彼女は、まじめな切なげな顔でそう言った。


まてまてまて。おい、待て。



「だったら・・・このまま付き合っていたらいいじゃん。なんで・・・おしまいとか言うんだよ。」



「あのね・・・」


彼女が言いかける言葉に、その先が急に不安になった。


俺は…今日はすごく楽しかった。けれど…こいつはそうじゃなかったんだろうか。

こいつが俺を好きだと…自惚れて、俺が調子に乗ったから…愛想をつかされたのだろうか。


言いようのない不安が、俺の頭の中を支配する。



すると、言葉を詰まらせていた彼女が突然、意を決したように



「私!武井くんのこと、キライになっちゃった。だから!おしまい!」



勢いよくそう言った。



「うそ・・・だろ?なに・・・言って?」


「だから!キライになっちゃったの!武井くん・・・思ってたイメージと違ってたしっ。好きでもない女の子の手とか・・・気軽につなげちゃうしっ」


「ちょ、ちょっと待てっ!」



わけがわからない。けれど、とにかく俺はこいつを手離したくない。

だからとっさに…彼女の手を引き寄せた。


そして

「なんだよ、それ。俺は・・・お前のことが、好きだ!!!」



駅前のゲームセンターの前。

そんな人込みの多い場所だなんてこと、気にしてる余裕なんて 俺にはなくて…


気付けば、そう、叫んでいた…



すると彼女は 


「困るよ・・・」


一言そう、涙声で言った。



なんて言えばいいんだ。想定外の言葉に、俺は言葉が出てこない。

ただ、こいつを・・・離したく…ない。


だから俺は…


こいつを強く、抱きしめていた。



すると彼女は、俺の腕の中で


「だから・・・困るよぉ。」


やっと聞き取れるくらいの涙声で…そう言うと…


「キライに…なれなくなるじゃん…」


かすれるような声で、俺の胸に顔を埋めて泣き出した----




正直、俺はわけがわからなかった。

こいつはなにを言っているんだ?なにを考えているんだ?


けれど、こいつも余裕を失くしている事だけは分かった。


だから、俺は腕の中のこいつを…優しくまた、抱きしめた。



そしてそのまま…彼女の頭を優しくなでる。

すると彼女はそのまま、泣き続けた。


ただ、なにも言わずにそのまま頭をなでていた。

そしたら少し、腕の中の彼女が落ち着いたのを感じたから…


「なぁ。俺…お前のことが、好きだよ。はじめは…暇つぶしとか言ったけど。

今の俺は…すごく、お前のことが大好きだ。だから俺と…付き合ってくれませんか?」


俺は真面目に、彼女にそう、告白した・・・・。


正直、俺は少し思ってたんだ。

俺はこいつが俺のことを好きだと知ってたけど、

こいつは俺がこいつを好きだとは、たぶん知らない。


だから…恋人ごっこだとか、おしまいだとか言い出したんじゃないかって。

だから…俺が真面目に告白をしたら…こいつはまた、笑ってくれるんじゃないかって。


けれど。



こいつは静かに、首を横に振った・・・

そして


「私ね、春から…パリに行くんだ。デザイナーになりたくて…独学でコンクールにデザイン画を何度も応募してたんだけど…こないだのコンクールで優勝して…その副賞で、留学が決まったの。

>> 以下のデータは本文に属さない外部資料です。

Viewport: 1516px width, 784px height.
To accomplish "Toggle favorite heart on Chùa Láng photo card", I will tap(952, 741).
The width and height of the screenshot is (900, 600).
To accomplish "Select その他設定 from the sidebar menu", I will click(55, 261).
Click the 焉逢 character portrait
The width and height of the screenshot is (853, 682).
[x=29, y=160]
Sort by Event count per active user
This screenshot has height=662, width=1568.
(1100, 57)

だから…春から離ればなれになっちゃうんだ。はじめは…武井くんが私を好きになってくれるなんて思ってなかったから…思い出に、一緒に過ごす時間が出来たらいいな、なんて、そんなこと思っちゃったの。


けどね、今日…一緒に居たらすごく…楽しくて。もっともっと…好きになっちゃった。


だから…これ以上好きになっちゃったら…別れるのがツライから。もう、おしまいにしよ?

せっかく…好きになってくれたのに…勝手なこと言って、ごめんなさい…」



彼女は途中、何度も言葉を詰まらせながら…そう、言った。


そうか。俺が春から大学生になるように、こいつにも新しい進路があるんだ。


なのに…そんなこと、考えてなかった。

そして…別れる事が分かっていたから…あんな、告白の仕方だったのか、そう、悟った。


けど。


「おまえな。俺を見くびるなよ。惚れたオンナをカンタンに手離したりなんてするもんか。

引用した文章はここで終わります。